[Data records]
◇ ◇ ◇ ◇ ◇ ◇ ◇

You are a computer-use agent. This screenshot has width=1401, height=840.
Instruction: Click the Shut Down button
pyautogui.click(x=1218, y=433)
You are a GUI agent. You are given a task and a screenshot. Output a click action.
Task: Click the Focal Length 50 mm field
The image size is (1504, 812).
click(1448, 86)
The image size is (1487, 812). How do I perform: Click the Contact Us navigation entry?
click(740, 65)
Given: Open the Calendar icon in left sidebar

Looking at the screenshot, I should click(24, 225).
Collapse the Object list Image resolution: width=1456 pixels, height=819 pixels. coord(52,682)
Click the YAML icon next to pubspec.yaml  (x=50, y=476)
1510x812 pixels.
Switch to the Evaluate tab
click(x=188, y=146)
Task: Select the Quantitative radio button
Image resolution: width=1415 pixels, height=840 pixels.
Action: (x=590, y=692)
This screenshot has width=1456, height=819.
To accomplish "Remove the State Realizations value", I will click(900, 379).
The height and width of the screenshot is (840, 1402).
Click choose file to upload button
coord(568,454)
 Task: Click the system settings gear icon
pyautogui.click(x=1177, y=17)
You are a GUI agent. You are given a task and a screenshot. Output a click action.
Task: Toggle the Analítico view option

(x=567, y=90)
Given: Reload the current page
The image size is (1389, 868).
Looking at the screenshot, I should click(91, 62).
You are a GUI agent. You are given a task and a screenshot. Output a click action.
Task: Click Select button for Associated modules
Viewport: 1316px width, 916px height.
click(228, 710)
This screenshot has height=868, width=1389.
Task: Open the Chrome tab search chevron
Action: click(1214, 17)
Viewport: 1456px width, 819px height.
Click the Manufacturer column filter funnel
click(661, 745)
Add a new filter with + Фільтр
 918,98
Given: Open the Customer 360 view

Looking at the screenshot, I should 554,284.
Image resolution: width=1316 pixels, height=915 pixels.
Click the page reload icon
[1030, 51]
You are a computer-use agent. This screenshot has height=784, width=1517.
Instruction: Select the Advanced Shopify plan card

◇ ◇ ◇ ◇ ◇ ◇ ◇

Output the lines of the records above exactly as they appear, from the line containing "The image size is (1504, 812)." through the line containing "Viewport: 1456px width, 819px height.".

[Exercise solution]
The image size is (1504, 812).
click(1448, 86)
The image size is (1487, 812). How do I perform: Click the Contact Us navigation entry?
click(740, 65)
Given: Open the Calendar icon in left sidebar

Looking at the screenshot, I should click(24, 225).
Collapse the Object list Image resolution: width=1456 pixels, height=819 pixels. coord(52,682)
Click the YAML icon next to pubspec.yaml  (x=50, y=476)
1510x812 pixels.
Switch to the Evaluate tab
click(x=188, y=146)
Task: Select the Quantitative radio button
Image resolution: width=1415 pixels, height=840 pixels.
Action: (x=590, y=692)
This screenshot has width=1456, height=819.
To accomplish "Remove the State Realizations value", I will click(900, 379).
The height and width of the screenshot is (840, 1402).
Click choose file to upload button
coord(568,454)
 Task: Click the system settings gear icon
pyautogui.click(x=1177, y=17)
You are a GUI agent. You are given a task and a screenshot. Output a click action.
Task: Toggle the Analítico view option

(x=567, y=90)
Given: Reload the current page
The image size is (1389, 868).
Looking at the screenshot, I should click(91, 62).
You are a GUI agent. You are given a task and a screenshot. Output a click action.
Task: Click Select button for Associated modules
Viewport: 1316px width, 916px height.
click(228, 710)
This screenshot has height=868, width=1389.
Task: Open the Chrome tab search chevron
Action: click(1214, 17)
Viewport: 1456px width, 819px height.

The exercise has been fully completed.